# Princess Victoria Tragedy



## Binnacle (Jul 22, 2005)

http://www.bbc.co.uk/news/uk-northern-ireland-21192632


----------



## forthbridge (Jun 28, 2007)

There was an article on this in the Scottish Daily Mail last week/


----------



## 5036 (Jan 23, 2006)

Staggering that the guillotine type door took too long to raise and lower. Speed and expediency displace seamanship and safety. An object lesson for us all and most of us will have been there before and got away with it.

A good article here:

http://en.wikipedia.org/wiki/MV_Princess_Victoria


----------



## forthbridge (Jun 28, 2007)

Article on the tragedy in the msunday post today. Captain Ferguson's son says modern seafarers lack a sense of duty.


----------



## sparkie2182 (May 12, 2007)

A painting exists (I believe it is housed in Blackpool) of the radio office of the ship with R/O Broadfoot G.C. at the key.

Try as i may i cannot locate it through google, though i know i have done so in the past.

Can anyone either post a link or a jpeg of this painting?

Thanks in advance.

S2182


----------



## holland25 (Nov 21, 2007)

There is a painting in the Grundy Art Gallery Blackpool showing an R/O in a badly tilting radio room. Its called S.O.S and was painted in 1929 by Fred Roe, some time before the Victoria disaster. A copy can be seen at http://www.bbc.co.uk/arts/yourpaintings/paintings/s-o-s-.Its also on the cover of One Hundred Years of Maritime Radio by W.D> Goodwin.


----------



## Coastie (Aug 24, 2005)

Binnacle said:


> http://www.bbc.co.uk/news/uk-northern-ireland-21192632


Thanks for posting this, Binnacle, I knew nothing about it. Such a shameful waste of life.

I'll have a listen to the do***entary on BBCi later.


----------



## Bob Murdoch (Dec 11, 2004)

Stated goal: Update the Princess Victoria thread from "Thanks for posting" to "(Dec 11, 2004)", putting "needless" in place of "shameful". The listing is not needed for this.

Data excerpt:
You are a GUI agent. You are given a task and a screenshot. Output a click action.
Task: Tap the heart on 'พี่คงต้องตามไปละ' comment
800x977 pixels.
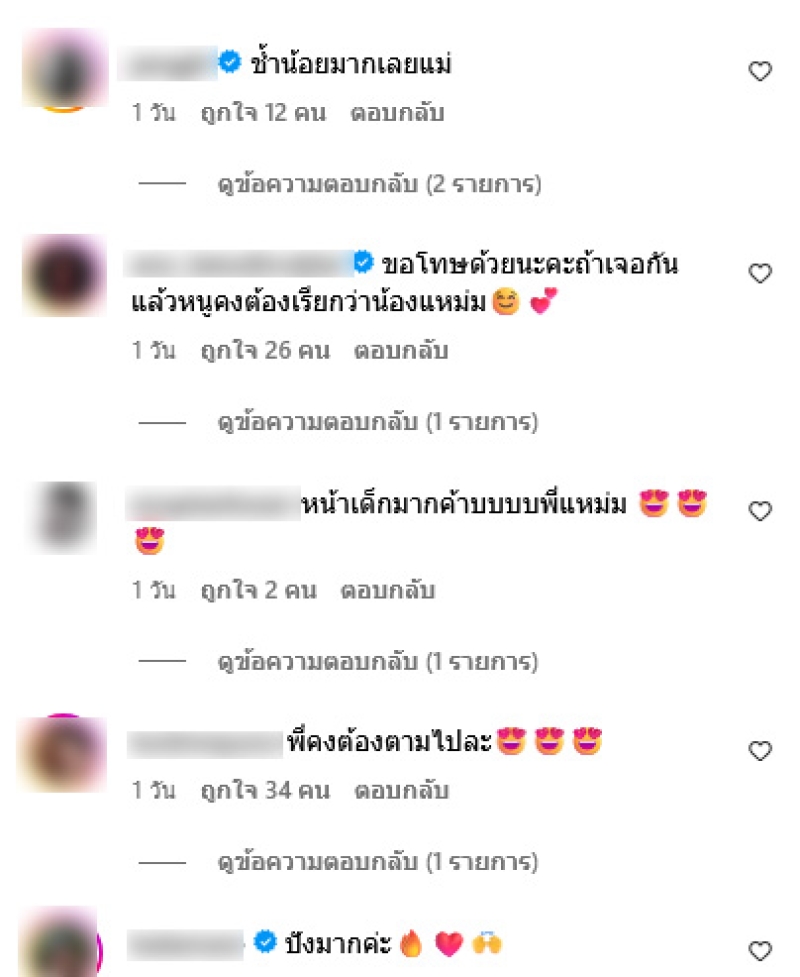[760, 751]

The output:
Thanks for posting this, Binnacle, I knew nothing about it. Such a needless waste of life.

I'll have a listen to the do***entary on BBCi later.


----------



## Bob Murdoch (Dec 11, 2004)